Rango course, is Obama. He is a stranger to the city - "not from here," as one local points out. He uses his rhetorical gifts to spin stories that get city residents' confidence, but their patience wears thin in the face of straitened circumstances and impending catastrophe. Rango warns people that they blindly would face each other if the water runs out, and a contagion of mob violence is a constant threat. An angry taxpayer Rango for his inability to finish the difficult times, said: "You said you'd bring back the water!" Rango implores people to hold on to hope, to believe in him and the rule of law, but all evidence indicates that the system is hopelessly corrupt.

The film is not just an allegory of the current economic crisis, but a story that taps into the deeper contradictions of the U.S. company. In one of his more impromptu round of speechifying Rango talking about the "spirit of the West, the eternally unattainable ideal." The West has, of course, represented the possibility of economic freedom, usually tied to country, from Jefferson's ideal of independence, peasant farmer to the west rush of settlers of the Homestead Act, the suburbanization of cities like Phoenix and Los Angeles, where each family could (the thought ) tend to their own little patch of paradise.
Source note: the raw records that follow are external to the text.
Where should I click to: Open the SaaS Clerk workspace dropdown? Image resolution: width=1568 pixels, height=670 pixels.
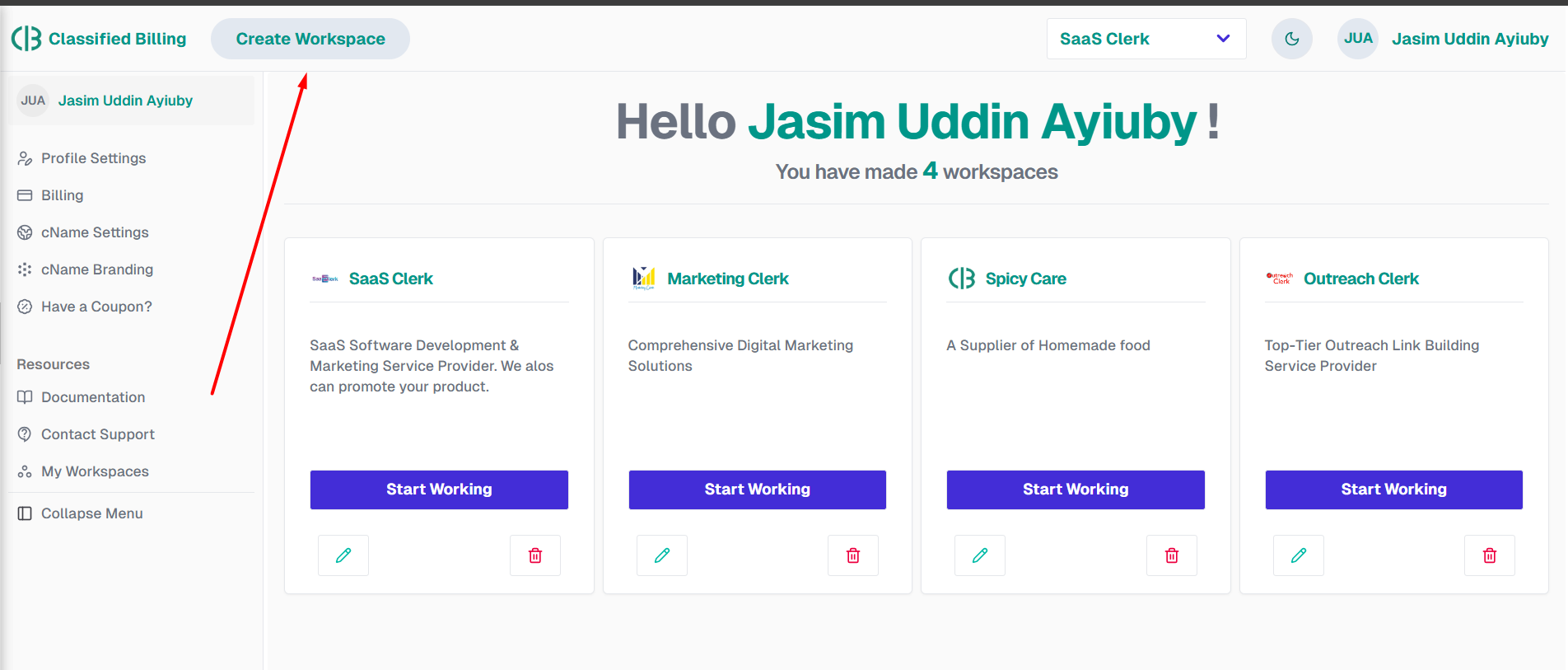1146,39
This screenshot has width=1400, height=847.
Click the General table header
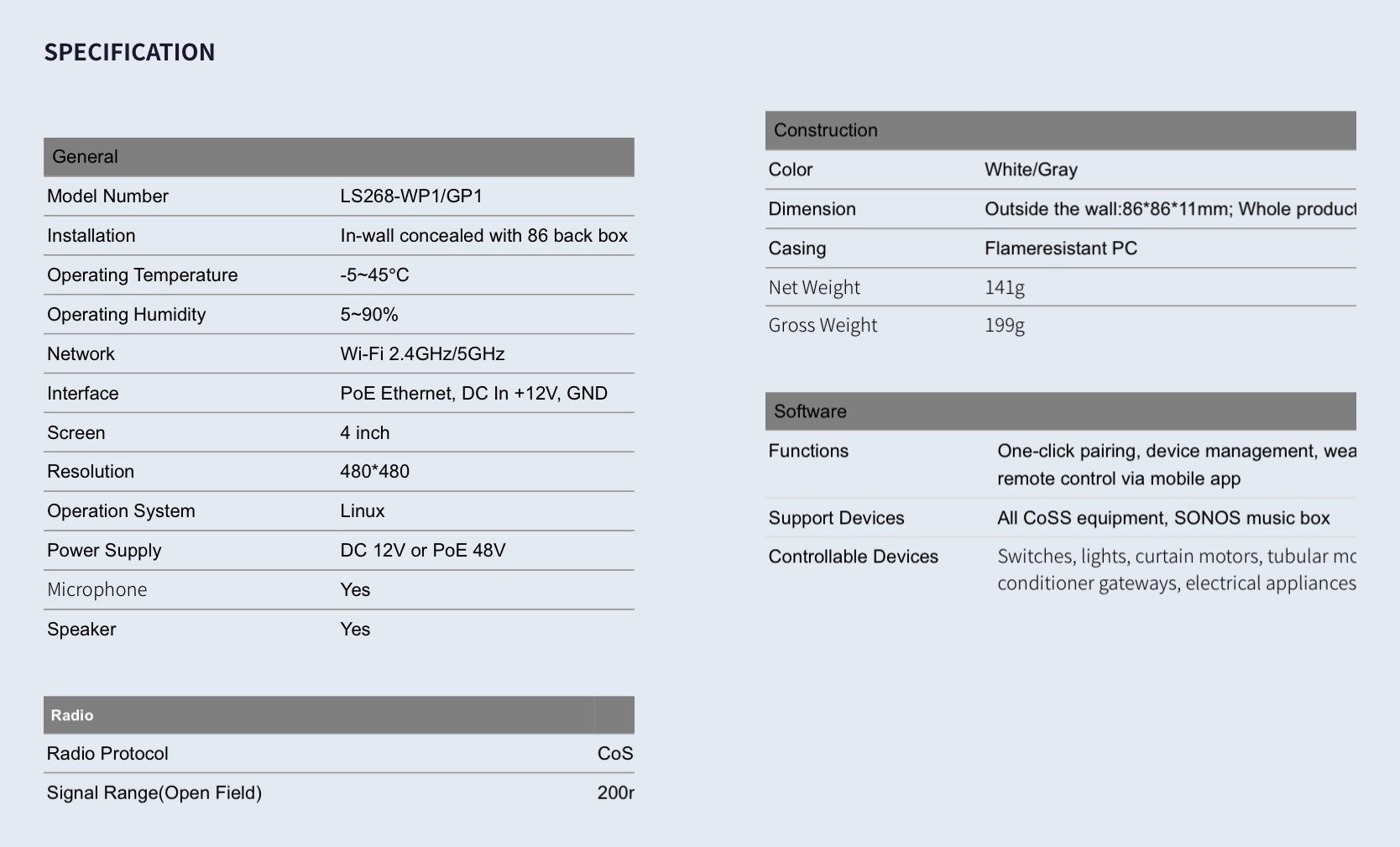coord(85,157)
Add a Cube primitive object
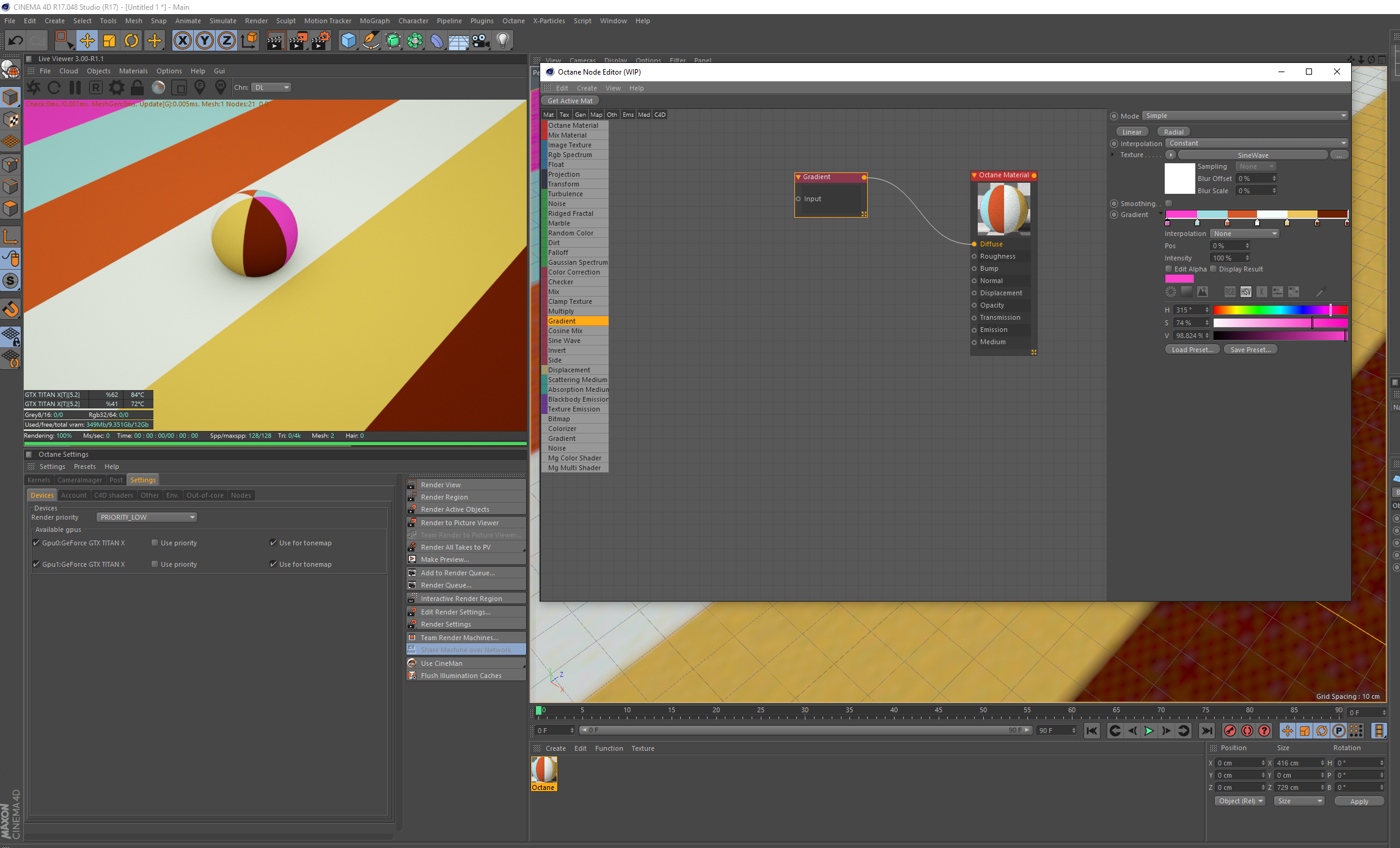Image resolution: width=1400 pixels, height=848 pixels. [x=348, y=41]
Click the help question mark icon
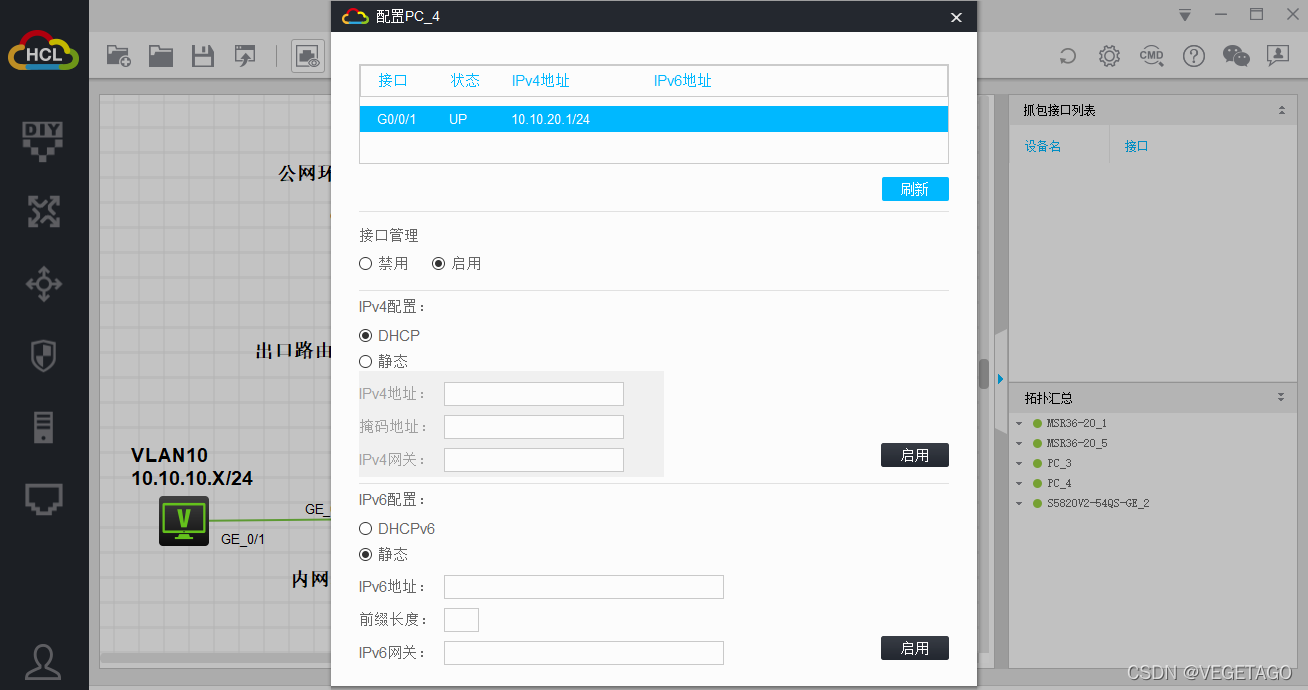Viewport: 1308px width, 690px height. coord(1193,56)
That these dreams extremely disappointed many is the stuff of much American history. Lenders, borrowers, and speculators in a border Boomtown after another found themselves overextended, and millions of peasants filled the plains and glutted world markets in commodities. The Populists of the 1890s asked why they sank deeper and deeper in debt even as the railroad interests and Chicago financiers grew rich by selling their crops. Like the citizens of Dirt and its outlying farms, they wanted to know why the system seemed to favor only those who actually do not work in the country. The latest populist anger against the bailout of Wall Street repeats the theme of wealth over work, financiers picked the pockets of government and ordinary Americans are forced to leave their homes, just like clique which tried to use guilt and political connections to force lizards and rodents out of their country in Rango.

Like any Hollywood movie (especially a cartoon), Rango serves up easy answers. The hero must confront self-doubt before you learn to believe in himself and triumphed over the evil forces. Significantly hardscrabble people who previously did the mayor's bidding acknowledge their ties to other oppressed citizens and rally against a common enemy. But the final scenes of the film is more appealing, as artificially restrained water source eventually loose. Something that previously scarce - water (capital) - mines all over the little beast city, and almost destroys half. The locals are happy that the water is back again, hardly notice that it has ripped through and demolished many of their stores and salons. What better metaphor for the capital in an age of tight credit and Wall Street profiteering? Rango is Capital's creative destruction as most corrupt, creative and destructive.

Sayf Alex Cummings is an assistant professor of history at Georgia State University. His work deals with the media, law, and political culture in the modern United States. He has received a Whiting Fellowship, an ACLS-Mellon Postdoctoral Fellowship and American Baptist Historical Society Torbet Prize. His work has appeared in Salon, Brooklyn Rail, Journal of American History, Technology and Culture and the edited volume of sound in reproductive age from the University of Pennsylvania Press.